- Other names: O'Brien granuloma
- Specialty: Dermatology
- Causes: Inflammatory response to sun damage and possibly to injured elastic fibers.
- Diagnostic method: Skin biopsy.
- Differential diagnosis: Granuloma annulare and necrobiosis lipoidica.
- Prevention: Sun protection.

= Actinic granuloma =

Actinic granuloma (AG) was first described by O'Brien in 1975 as a rare granulomatous disease. Lesions appear on sun-exposed areas, usually on the face, neck, and scalp, with a slight preference for middle-aged women. They are typically asymptomatic, single or multiple, annular or polycyclic lesions measuring up to 6 cm in diameter, with slow centrifugal expansion, an erythematous elevated edge, and a hypopigmented, atrophic center.

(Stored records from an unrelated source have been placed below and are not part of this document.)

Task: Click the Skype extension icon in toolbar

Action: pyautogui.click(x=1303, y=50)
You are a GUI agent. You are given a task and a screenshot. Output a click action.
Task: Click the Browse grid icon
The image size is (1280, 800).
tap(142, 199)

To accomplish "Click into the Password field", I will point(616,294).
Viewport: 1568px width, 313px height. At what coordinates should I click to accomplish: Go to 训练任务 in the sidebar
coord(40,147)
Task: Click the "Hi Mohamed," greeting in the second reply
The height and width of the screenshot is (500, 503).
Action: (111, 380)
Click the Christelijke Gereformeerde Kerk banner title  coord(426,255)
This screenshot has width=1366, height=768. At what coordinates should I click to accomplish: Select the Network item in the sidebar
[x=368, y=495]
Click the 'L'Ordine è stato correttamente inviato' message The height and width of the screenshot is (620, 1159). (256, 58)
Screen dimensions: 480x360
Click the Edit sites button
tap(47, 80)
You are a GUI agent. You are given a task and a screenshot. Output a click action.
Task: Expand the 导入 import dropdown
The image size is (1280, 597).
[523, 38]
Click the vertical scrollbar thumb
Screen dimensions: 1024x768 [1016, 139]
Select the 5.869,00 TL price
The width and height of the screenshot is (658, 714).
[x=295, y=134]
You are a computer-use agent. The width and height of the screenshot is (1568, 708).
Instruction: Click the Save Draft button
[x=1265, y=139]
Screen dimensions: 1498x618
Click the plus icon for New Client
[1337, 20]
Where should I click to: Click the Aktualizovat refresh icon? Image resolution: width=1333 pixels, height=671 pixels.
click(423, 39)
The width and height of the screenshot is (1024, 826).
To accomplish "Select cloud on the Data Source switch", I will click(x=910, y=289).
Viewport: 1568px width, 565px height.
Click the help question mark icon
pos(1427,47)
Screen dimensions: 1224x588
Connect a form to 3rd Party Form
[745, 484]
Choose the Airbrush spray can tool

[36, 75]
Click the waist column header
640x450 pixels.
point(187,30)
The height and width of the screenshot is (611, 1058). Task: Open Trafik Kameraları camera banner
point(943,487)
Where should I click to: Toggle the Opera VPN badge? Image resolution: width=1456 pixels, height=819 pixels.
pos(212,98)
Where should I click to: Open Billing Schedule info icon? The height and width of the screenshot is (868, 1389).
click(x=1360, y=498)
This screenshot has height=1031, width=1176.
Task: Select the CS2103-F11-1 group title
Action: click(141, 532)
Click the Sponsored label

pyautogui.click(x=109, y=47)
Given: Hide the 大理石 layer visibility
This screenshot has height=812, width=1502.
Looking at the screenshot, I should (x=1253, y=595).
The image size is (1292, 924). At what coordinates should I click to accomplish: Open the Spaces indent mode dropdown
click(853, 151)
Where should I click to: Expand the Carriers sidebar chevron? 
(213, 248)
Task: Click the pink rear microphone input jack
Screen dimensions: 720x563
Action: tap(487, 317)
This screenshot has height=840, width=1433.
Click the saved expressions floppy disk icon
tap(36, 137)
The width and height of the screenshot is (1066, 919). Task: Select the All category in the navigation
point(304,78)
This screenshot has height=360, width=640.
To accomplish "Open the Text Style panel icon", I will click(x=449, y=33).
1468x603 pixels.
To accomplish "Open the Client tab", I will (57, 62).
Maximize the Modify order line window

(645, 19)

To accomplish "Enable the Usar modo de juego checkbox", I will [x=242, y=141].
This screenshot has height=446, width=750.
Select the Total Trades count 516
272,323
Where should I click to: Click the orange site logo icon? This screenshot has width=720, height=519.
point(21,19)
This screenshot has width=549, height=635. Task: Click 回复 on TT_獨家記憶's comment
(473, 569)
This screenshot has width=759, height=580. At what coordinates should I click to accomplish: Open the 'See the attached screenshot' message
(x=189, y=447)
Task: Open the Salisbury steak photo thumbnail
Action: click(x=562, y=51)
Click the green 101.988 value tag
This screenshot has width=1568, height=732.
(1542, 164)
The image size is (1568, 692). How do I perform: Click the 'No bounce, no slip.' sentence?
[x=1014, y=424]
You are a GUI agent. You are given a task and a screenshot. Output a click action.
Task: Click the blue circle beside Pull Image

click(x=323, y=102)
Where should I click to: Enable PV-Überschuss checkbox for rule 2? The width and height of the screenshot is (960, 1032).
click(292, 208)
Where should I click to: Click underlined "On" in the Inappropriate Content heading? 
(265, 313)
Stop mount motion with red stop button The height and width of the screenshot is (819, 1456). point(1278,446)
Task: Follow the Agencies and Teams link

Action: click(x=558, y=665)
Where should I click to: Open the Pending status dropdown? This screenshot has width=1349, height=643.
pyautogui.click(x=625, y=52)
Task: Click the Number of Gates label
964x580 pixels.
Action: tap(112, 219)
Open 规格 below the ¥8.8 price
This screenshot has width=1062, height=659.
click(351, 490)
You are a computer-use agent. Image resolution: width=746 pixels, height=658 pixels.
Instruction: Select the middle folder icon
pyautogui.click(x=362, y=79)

The granulomatous inflammation is thought to be caused by a cell-mediated autoimmune response against damaged elastic fibers. When actinic granuloma-like lesions appear in non-exposed areas, the rash is known as annular elastolytic giant cell granuloma. Though these can be easily distinguished based on histopathologic features and laboratory findings, the differential diagnosis includes tinea corporis, sarcoidosis, subacute lupus erythematosus, granuloma annulare, and other infectious granulomatous diseases. Chloroquine, intralesional or systemic steroids, cyclosporine, isotretinoin, acitretin, and laser treatment have all been tried with varying degrees of success.

== Signs and symptoms ==
The lesions, which primarily affect sun-exposed areas such as the face, neck, chest, and upper arms, begin as red or skin-colored papules and progress insidiously to annular plaques with uplifted edges and atrophic central skin. Actinic granulomais has been reported to have a slow but self-limited course that can last up to ten years.

== Causes ==
Solar-damaged elastic fibers are thought to be the initial cause of this disease, acting as an antigenic trigger for a CD4+ T-helper cell-mediated granulomatous immune response. It has also been linked to long-term doxycycline use.

== Diagnosis ==
Actinic granuloma is distinguished histopathologically by multinucleated foreign body giant cells that phagocytize the degenerated elastic fibers, a process known as elastophagocytosis. At the solar elastosis level, there is no necrobiosis, such as facial necrobiosis lipoidica, or mucinosis, such as GA or sarcoid-like granuloma in the dermis.

Because of the similarities in clinical manifestations, Actinic granuloma is easily confused with annular granuloma and sarcoidosis. In such cases, a histopathological examination is required. Annular granuloma is characterized by papules that coalesce into annular plaques and preferentially affect the extensor aspects of the extremities. Sarcoidosis lesions, on the other hand, are typically symmetrically distributed on the face, neck, upper trunk, and extremities, particularly within preexisting scars or near sites of prior trauma. Clinically, it appears as red to red-brown papules and plaques that are sometimes violaceous or annular. Sarcoidosis is distinguished histologically by the appearance of superficial and deep dermal epithelioid cell granulomas without prominent lymphocyte or plasma cell infiltrates.

== Treatment ==
Actinic granuloma does not have a specific treatment. Some patients experience spontaneous remission of skin lesions. For widespread AG, systemic glucocorticoids, hydroxychloroquine, and niacinamide are effective, and topical glucocorticoids or retinoids can be used. Actinic granuloma has also been successfully treated with pulsed-dye laser therapy and fractionated carbon dioxide laser therapy.